──────── Source excerpt
The German banking giant is now the proud owner of the 40% completed Cosmopolitan Resort & Casino, the latest project going up on the Las Vegas strip and adjacent to The Bellagio and MGM Grand (MGM).
After New York developer Ian Bruce Eichner defaulted on his $760 million loan in January, Deutsche Bank took over the multi-billion dollar development. Bank representatives are getting their hands dirty, touring the site and even critiquing plans for a black-and-white décor, according to Bloomberg.
Deutsche Bank is one of the many financial firms now sifting through the rubble of its self-inflicted real estate woes. Although defaults on commercial real estate loans are still relatively low, Wall Street banks like Lehman Brothers (LEH), Morgan Stanley (MS) and Merrill Lynch (MER) are being dragged down by eroding value of commercial mortgage-backed securities, or CMBS.
And while CMBS holdings are wreaking havoc on already battered balance sheets, defaults on bridge and construction loans may cause bigger headaches for the banks.
When these loans go sour, lenders end up owning properties. Unfamiliar with how to build a massive resort-casino or soaring condo complex, banks are now begrudgingly becoming real estate developers and property managers.
────────────────
## Required task
Continue the passage on Deutsche Bank's takeover of the Cosmopolitan casino project, picking up right after its final sentence.
──────── Items
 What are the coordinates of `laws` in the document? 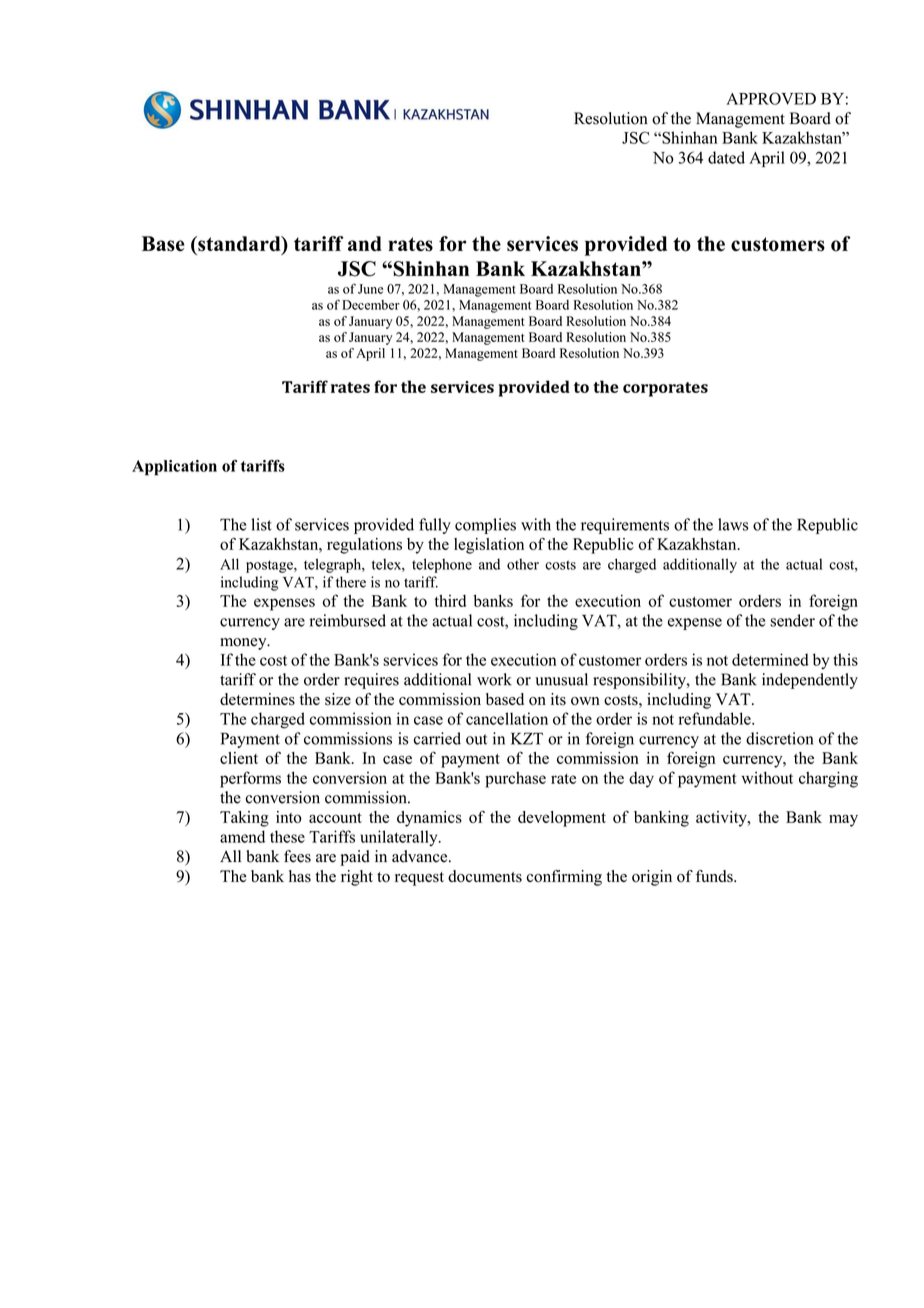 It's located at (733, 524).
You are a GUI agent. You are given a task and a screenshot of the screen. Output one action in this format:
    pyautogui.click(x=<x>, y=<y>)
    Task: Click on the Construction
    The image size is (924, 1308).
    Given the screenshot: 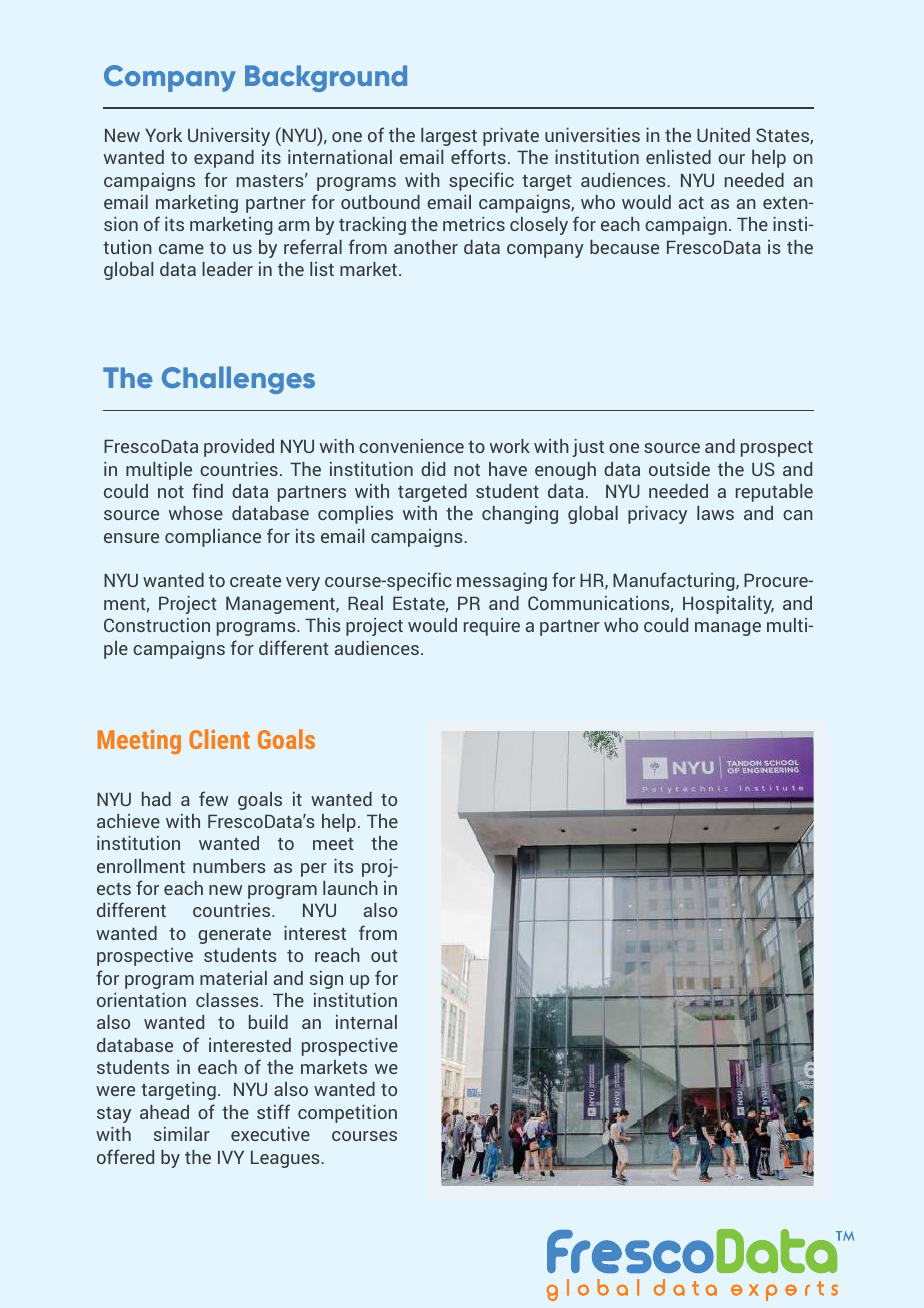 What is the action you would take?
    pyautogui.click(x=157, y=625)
────────────────
## Written reply
The trend is mirroring a similar one on the residential side of the fence, as foreclosures leave banks holding thousands of individual homes and condos. Property upkeep and sales efforts are creating huge cost centers, not to mention absorbing precious human resources badly needed to address a myriad of other problems.
Whether it’s a McMansion in California’s central valley, a condo in Miami Beach or a casino on the Vegas strip, banks are faced with a difficult choice: Pony up millions in development costs or dump assets at fire sale prices. The former creates a slow bleed of cash, while the latter means banks take a big hit now. Without the infrastructure to handle owning properties or the balance sheet to absorb more losses, most banks are ill-equipped for either choice.
The result will be years of real estate supply, both commercial and residential, that owners aren’t crazy about holding on to. Seasoned developers are readying themselves for the opportunity of a lifetime to snatch up unwanted properties. The catch, of course, is that there may be no one left to lend them money to do so.